PROBLEM TO WORK ON
Examine each line of the listing below. Copy those in which the string "agent" appears.

= Beginning of Section =

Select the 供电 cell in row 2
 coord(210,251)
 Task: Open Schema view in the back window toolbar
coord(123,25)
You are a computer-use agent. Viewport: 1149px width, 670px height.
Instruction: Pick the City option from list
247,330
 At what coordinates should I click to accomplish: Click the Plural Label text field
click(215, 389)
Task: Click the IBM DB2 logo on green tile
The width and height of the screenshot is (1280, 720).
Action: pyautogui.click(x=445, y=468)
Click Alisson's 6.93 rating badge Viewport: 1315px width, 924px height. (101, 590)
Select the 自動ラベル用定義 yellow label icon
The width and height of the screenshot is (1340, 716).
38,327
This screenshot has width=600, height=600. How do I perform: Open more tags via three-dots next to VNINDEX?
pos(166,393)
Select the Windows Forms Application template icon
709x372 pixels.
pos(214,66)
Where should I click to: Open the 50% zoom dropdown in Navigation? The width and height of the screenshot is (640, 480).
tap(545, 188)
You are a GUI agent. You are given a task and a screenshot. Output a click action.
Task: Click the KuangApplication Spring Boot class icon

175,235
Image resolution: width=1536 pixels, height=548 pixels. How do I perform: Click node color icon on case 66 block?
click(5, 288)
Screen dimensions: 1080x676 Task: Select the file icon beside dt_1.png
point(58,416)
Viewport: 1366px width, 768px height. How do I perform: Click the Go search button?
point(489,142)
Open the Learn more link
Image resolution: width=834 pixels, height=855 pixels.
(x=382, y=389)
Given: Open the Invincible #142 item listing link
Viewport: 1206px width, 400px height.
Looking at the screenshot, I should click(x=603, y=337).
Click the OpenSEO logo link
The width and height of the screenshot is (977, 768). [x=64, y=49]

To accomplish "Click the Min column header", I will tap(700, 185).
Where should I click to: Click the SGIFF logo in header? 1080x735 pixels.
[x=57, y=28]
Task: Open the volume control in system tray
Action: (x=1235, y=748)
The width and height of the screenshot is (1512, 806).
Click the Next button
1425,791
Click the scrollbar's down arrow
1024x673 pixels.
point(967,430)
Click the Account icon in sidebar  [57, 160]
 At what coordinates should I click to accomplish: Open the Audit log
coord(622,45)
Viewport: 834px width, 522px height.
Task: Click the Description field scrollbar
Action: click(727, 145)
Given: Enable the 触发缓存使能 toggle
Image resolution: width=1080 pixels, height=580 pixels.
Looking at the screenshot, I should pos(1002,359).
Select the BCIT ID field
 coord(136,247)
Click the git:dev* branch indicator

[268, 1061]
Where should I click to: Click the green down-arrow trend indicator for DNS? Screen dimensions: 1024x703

= End of Section =

ANSWER TO THIS EXERCISE
You are a computer-use agent. Viewport: 1149px width, 670px height.
You are a GUI agent. You are given a task and a screenshot. Output a click action.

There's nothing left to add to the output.